> _DATASET EXTRACT_

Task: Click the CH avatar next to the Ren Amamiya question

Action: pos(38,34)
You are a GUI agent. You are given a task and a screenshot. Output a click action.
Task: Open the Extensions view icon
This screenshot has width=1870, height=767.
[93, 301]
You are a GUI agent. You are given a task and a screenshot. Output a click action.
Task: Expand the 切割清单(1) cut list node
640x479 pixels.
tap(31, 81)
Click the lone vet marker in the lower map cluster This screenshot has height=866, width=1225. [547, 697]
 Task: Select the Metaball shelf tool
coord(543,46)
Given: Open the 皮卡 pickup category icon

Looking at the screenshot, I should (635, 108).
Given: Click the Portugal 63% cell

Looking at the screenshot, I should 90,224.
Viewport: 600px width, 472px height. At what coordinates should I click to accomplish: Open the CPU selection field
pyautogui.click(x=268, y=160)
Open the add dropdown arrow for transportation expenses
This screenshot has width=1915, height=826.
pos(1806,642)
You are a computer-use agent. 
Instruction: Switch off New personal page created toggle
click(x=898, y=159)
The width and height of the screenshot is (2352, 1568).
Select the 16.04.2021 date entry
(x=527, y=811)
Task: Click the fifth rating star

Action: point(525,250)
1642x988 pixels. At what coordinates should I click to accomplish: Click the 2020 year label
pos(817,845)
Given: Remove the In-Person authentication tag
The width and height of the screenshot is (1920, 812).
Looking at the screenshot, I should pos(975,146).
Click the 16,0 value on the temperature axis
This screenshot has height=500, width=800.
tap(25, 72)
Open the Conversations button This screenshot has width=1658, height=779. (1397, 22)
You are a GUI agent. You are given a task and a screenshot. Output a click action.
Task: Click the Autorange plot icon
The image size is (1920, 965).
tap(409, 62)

> _WORK INSTRUCTION_
Set the data down again in full, exactly as given.

> _SOLUTION FOR THIS PROBLEM_
Task: Click the CH avatar next to the Ren Amamiya question

Action: pos(38,34)
You are a GUI agent. You are given a task and a screenshot. Output a click action.
Task: Open the Extensions view icon
This screenshot has width=1870, height=767.
[93, 301]
You are a GUI agent. You are given a task and a screenshot. Output a click action.
Task: Expand the 切割清单(1) cut list node
640x479 pixels.
tap(31, 81)
Click the lone vet marker in the lower map cluster This screenshot has height=866, width=1225. [547, 697]
 Task: Select the Metaball shelf tool
coord(543,46)
Given: Open the 皮卡 pickup category icon

Looking at the screenshot, I should (635, 108).
Given: Click the Portugal 63% cell

Looking at the screenshot, I should 90,224.
Viewport: 600px width, 472px height. At what coordinates should I click to accomplish: Open the CPU selection field
pyautogui.click(x=268, y=160)
Open the add dropdown arrow for transportation expenses
This screenshot has width=1915, height=826.
pos(1806,642)
You are a computer-use agent. 
Instruction: Switch off New personal page created toggle
click(x=898, y=159)
The width and height of the screenshot is (2352, 1568).
Select the 16.04.2021 date entry
(x=527, y=811)
Task: Click the fifth rating star

Action: point(525,250)
1642x988 pixels. At what coordinates should I click to accomplish: Click the 2020 year label
pos(817,845)
Given: Remove the In-Person authentication tag
The width and height of the screenshot is (1920, 812).
Looking at the screenshot, I should pos(975,146).
Click the 16,0 value on the temperature axis
This screenshot has height=500, width=800.
tap(25, 72)
Open the Conversations button This screenshot has width=1658, height=779. (1397, 22)
You are a GUI agent. You are given a task and a screenshot. Output a click action.
Task: Click the Autorange plot icon
The image size is (1920, 965).
tap(409, 62)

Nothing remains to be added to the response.